What is expected: Copy the part of the article on care of the elderly in Pakistan between "September 24, 2012Print" and "the 52-year-old son.", inclusive, replacing "Intensive Care Unit" with "ICU".

September 24, 2012Print : Islamabad
Amir’s 87-year-old father has been battling renal failure and sepsis in a private hospital in the capital city of Pakistan, a country known for its failures to tackle health problems. Each time he attempts to get closer to his frail father in the Intensive Care Unit, he instinctively looks away.
“Abbajan has led such a full life. We have always seen him in command, both while in service in the Pakistan Air Force, as well as at home. I deliberately avoid eye contact with him because it hurts me to see him dependent and helpless,” said the 52-year-old son.
In spite of his critical condition, Amir’s father is blessed — his children do not consider him a burden. They value his presence and hold him in high esteem. And as far as they can afford, are striving for his comfort as he struggles with severe ailments.
Pakistan is beset with a paradox when it comes to care of the elderly, a discipline termed ‘geriatrics’ in medicine. On the one hand, there is absence of care-giving institutional support in the public system, while on the other, there is a strong culture of family support, with members of the immediate family inevitably serving as care-givers for the elderly.
However, the latter may not remain the case for long. While Amir’s generation still recognises the importance of looking after old and ailing parents, his own son, aged 16, is quite dispassionate.
“Perhaps, the greatest tragedy of our times is the erosion of family support which the elderly in Pakistan traditionally enjoyed,” Amir remarked. He believes adoption of western lifestyles, urbanisation, breakdown of joint family system, and unhindered access to electronic gadgets and information have led to disintegration of our value system.
Conversely, it may take a few years before support for the elderly in Pakistan declines to the extent seen in the west, where families tend to be much more atomised and scattered. They are hence more unlikely, unwilling, or unable to care for old and ailing parents in the comfort of their own homes.
Care of the elderly is slipping down the list of priorities as men and women submit to long grueling hours and chase impossible targets. “When I ask my son if he will be there to comfort me as I grow old,” Amir revealed, “he shrugs and tells me not to be ‘senti’ (a hip expression for ‘sentimental’). His attitude is a cause for concern. I am worried that if I live beyond 65, I will be lonely and unsupported.”
Declining family support is not the only factor that increases the vulnerability of the elderly in a developing country such as Pakistan. In many western countries, robust health-related social support systems are in place to ensure care for people who cannot afford exorbitant fees.

Supplied records:
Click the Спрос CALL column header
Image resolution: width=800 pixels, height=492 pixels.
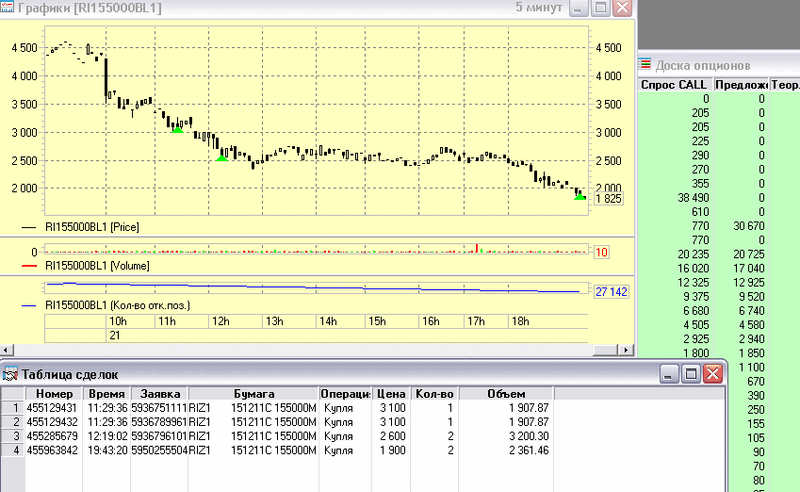(x=678, y=85)
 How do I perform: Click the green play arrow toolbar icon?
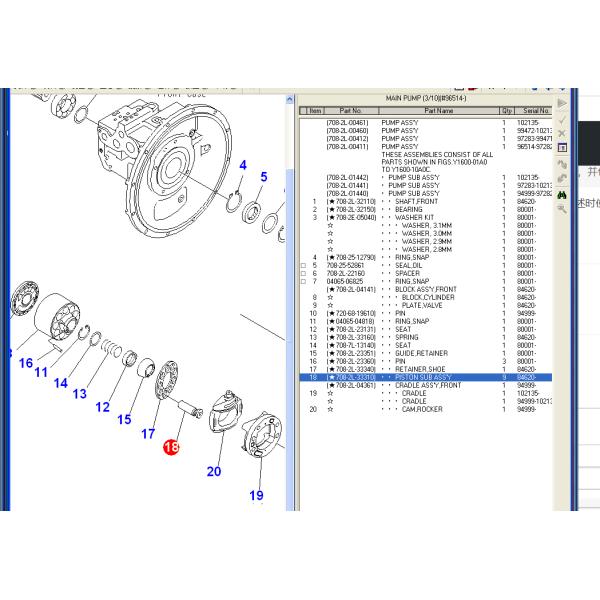click(562, 103)
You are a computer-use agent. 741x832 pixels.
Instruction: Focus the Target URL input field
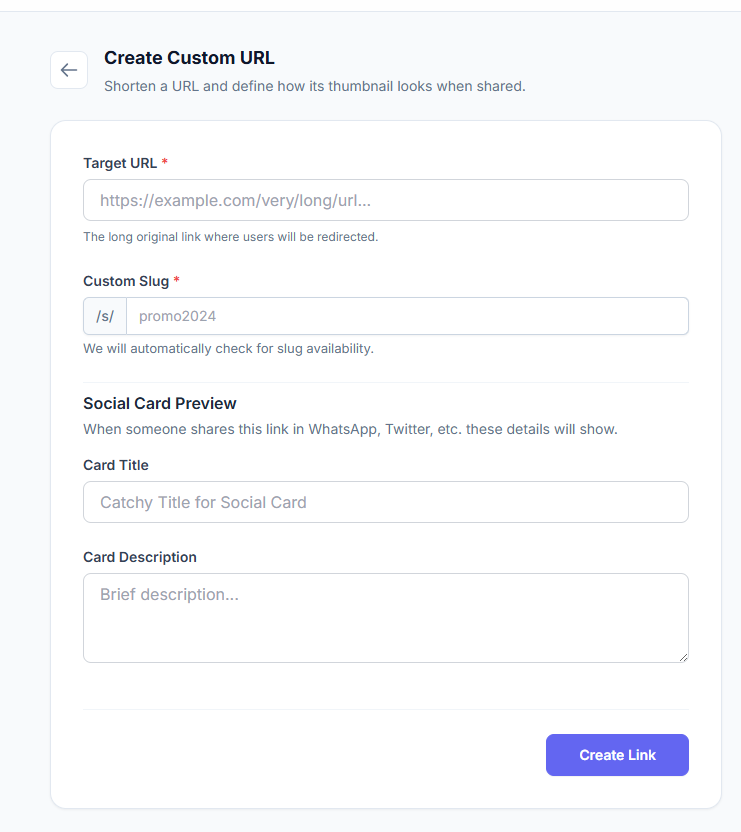(x=385, y=200)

The answer:
September 24, 2012Print : Islamabad
Amir’s 87-year-old father has been battling renal failure and sepsis in a private hospital in the capital city of Pakistan, a country known for its failures to tackle health problems. Each time he attempts to get closer to his frail father in the ICU, he instinctively looks away.
“Abbajan has led such a full life. We have always seen him in command, both while in service in the Pakistan Air Force, as well as at home. I deliberately avoid eye contact with him because it hurts me to see him dependent and helpless,” said the 52-year-old son.